▶ _TASK PROMPT_
Copy out each of the rows below word for word, with nothing changed.
# Start of MATERIAL TO PROCESS
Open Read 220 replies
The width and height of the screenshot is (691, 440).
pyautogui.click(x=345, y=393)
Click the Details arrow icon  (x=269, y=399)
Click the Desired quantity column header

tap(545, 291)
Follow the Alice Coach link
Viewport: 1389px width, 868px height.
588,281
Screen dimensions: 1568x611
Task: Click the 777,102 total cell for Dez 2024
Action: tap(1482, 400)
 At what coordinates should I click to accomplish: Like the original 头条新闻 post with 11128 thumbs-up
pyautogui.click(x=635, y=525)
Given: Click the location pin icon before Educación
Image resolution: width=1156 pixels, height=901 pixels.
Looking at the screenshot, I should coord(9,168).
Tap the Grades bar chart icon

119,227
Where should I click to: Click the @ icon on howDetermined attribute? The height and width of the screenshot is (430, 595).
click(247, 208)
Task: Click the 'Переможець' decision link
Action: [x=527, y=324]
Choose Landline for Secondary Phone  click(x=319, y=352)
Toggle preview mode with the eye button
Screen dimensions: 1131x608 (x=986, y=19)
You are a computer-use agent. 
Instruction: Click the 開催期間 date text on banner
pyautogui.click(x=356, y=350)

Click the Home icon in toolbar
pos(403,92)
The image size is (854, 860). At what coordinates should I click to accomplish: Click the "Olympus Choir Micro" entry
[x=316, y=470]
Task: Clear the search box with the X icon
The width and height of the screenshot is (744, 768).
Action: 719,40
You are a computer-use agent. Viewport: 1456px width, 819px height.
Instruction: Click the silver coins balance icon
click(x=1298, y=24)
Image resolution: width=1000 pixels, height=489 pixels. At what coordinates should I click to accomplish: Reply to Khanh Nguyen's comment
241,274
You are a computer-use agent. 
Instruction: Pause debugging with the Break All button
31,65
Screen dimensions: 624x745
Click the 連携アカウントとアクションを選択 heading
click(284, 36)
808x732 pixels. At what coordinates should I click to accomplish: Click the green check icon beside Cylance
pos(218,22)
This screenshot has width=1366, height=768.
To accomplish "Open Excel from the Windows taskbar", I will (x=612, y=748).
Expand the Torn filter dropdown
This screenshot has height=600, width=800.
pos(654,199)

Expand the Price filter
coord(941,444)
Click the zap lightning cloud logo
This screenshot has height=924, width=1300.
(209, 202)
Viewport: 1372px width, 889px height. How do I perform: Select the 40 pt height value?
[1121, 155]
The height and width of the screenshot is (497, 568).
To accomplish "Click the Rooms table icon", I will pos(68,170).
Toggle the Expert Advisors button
# End of MATERIAL TO PROCESS
▶ _ANSWER FOR THE TASK_
Open Read 220 replies
The width and height of the screenshot is (691, 440).
pyautogui.click(x=345, y=393)
Click the Details arrow icon  (x=269, y=399)
Click the Desired quantity column header

tap(545, 291)
Follow the Alice Coach link
Viewport: 1389px width, 868px height.
588,281
Screen dimensions: 1568x611
Task: Click the 777,102 total cell for Dez 2024
Action: tap(1482, 400)
 At what coordinates should I click to accomplish: Like the original 头条新闻 post with 11128 thumbs-up
pyautogui.click(x=635, y=525)
Given: Click the location pin icon before Educación
Image resolution: width=1156 pixels, height=901 pixels.
Looking at the screenshot, I should coord(9,168).
Tap the Grades bar chart icon

119,227
Where should I click to: Click the @ icon on howDetermined attribute? The height and width of the screenshot is (430, 595).
click(247, 208)
Task: Click the 'Переможець' decision link
Action: [x=527, y=324]
Choose Landline for Secondary Phone  click(x=319, y=352)
Toggle preview mode with the eye button
Screen dimensions: 1131x608 (x=986, y=19)
You are a computer-use agent. 
Instruction: Click the 開催期間 date text on banner
pyautogui.click(x=356, y=350)

Click the Home icon in toolbar
pos(403,92)
The image size is (854, 860). At what coordinates should I click to accomplish: Click the "Olympus Choir Micro" entry
[x=316, y=470]
Task: Clear the search box with the X icon
The width and height of the screenshot is (744, 768).
Action: 719,40
You are a computer-use agent. Viewport: 1456px width, 819px height.
Instruction: Click the silver coins balance icon
click(x=1298, y=24)
Image resolution: width=1000 pixels, height=489 pixels. At what coordinates should I click to accomplish: Reply to Khanh Nguyen's comment
241,274
You are a computer-use agent. 
Instruction: Pause debugging with the Break All button
31,65
Screen dimensions: 624x745
Click the 連携アカウントとアクションを選択 heading
click(284, 36)
808x732 pixels. At what coordinates should I click to accomplish: Click the green check icon beside Cylance
pos(218,22)
This screenshot has width=1366, height=768.
To accomplish "Open Excel from the Windows taskbar", I will (x=612, y=748).
Expand the Torn filter dropdown
This screenshot has height=600, width=800.
pos(654,199)

Expand the Price filter
coord(941,444)
Click the zap lightning cloud logo
This screenshot has height=924, width=1300.
(209, 202)
Viewport: 1372px width, 889px height. How do I perform: Select the 40 pt height value?
[1121, 155]
The height and width of the screenshot is (497, 568).
To accomplish "Click the Rooms table icon", I will pos(68,170).
Toggle the Expert Advisors button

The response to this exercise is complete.